TEXT SHOWN »
- Opening Delimiter -
Reddit sues Perplexity over alleged large-scale data scraping for AI training

Reddit has filed a sweeping lawsuit against Perplexity and three web scraping firms — Oxylabs UAB, AWMProxy, and SerpApi — accusing them of running what it calls an “industrial-scale” operation to extract Reddit’s user-generated content for use in artificial intelligence training. The complaint, filed in the Southern District of New York, claims the companies collaborated to bypass Reddit’s anti-scraping systems and harvest massive amounts of material from the platform without permission.

According to Reddit, the defendants accessed its data through indirect channels designed to evade detection, including scraping content from Google search results pages instead of Reddit’s own servers. The company alleges that this method was deliberately used to get around rate limits and technical barriers it put in place to prevent automated data collection.

In the filing, Reddit portrays Perplexity’s approach as both reckless and parasitic, arguing that the AI startup has refused to negotiate legitimate data licensing agreements, unlike OpenAI and Google. The suit goes so far as to compare Perplexity’s tactics to those of a “North Korean hacker” — a characterization that underscores Reddit’s frustration over what it sees as a pattern of exploitation by AI firms unwilling to pay for the data that powers their products.

The lawsuit targets the foundation of Perplexity’s “answer engine,” which Reddit dismisses as standard retrieval-augmented generation (RAG) technology rather than an innovation. In this system, scraped web data is processed by a third-party large language model to produce conversational answers. Reddit claims Perplexity’s business model relies heavily on unlicensed use of its platform’s discussions, while the company’s multibillion-dollar valuation has not translated into fair compensation for the data it consumes.

Reddit says it first confronted Perplexity in May 2024 with a cease-and-desist letter. The AI company allegedly agreed to comply with Reddit’s robots.txt file — a protocol meant to signal which parts of a website can be indexed — but Reddit asserts that activity from Perplexity-linked crawlers has increased “forty-fold” since then.

The case also points to a sting operation Reddit set up to confirm its suspicions. The company created a hidden “test post” visible only to Google’s indexing system and not to public users. Within hours, the content from that post appeared in Perplexity’s results, suggesting the company’s crawlers were indirectly pulling material through Google’s cached pages.
- Closing Delimiter -
SUPPLIED DATA »
- Opening Delimiter -
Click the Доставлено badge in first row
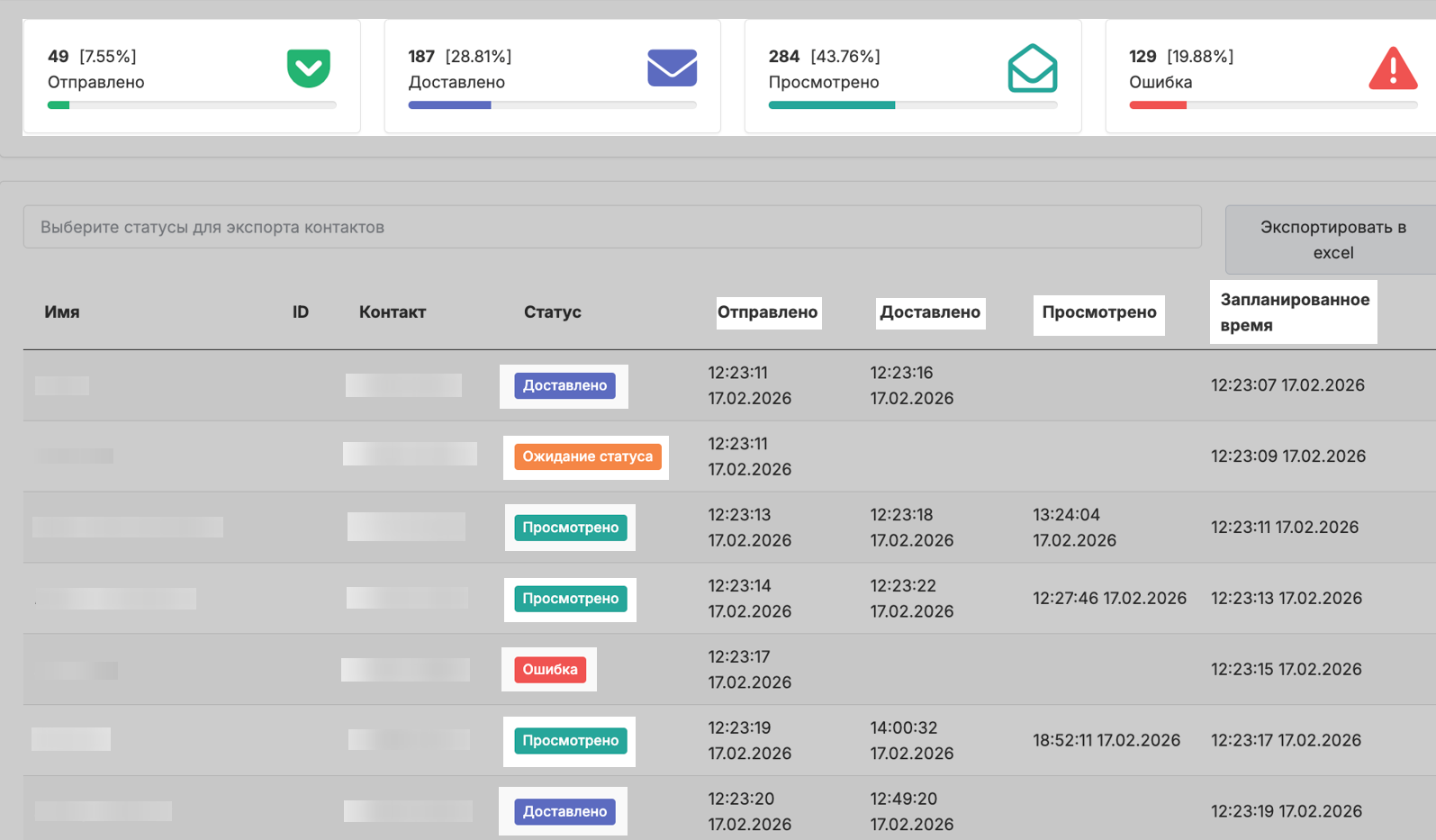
- Closing Delimiter -
WHAT TO PRODUCE »
According to the article on Reddit's lawsuit against Perplexity, when did Reddit first send Perplexity a cease-and-desist letter? The material has no connection to the text.

ANSWER SECTION »
May 2024.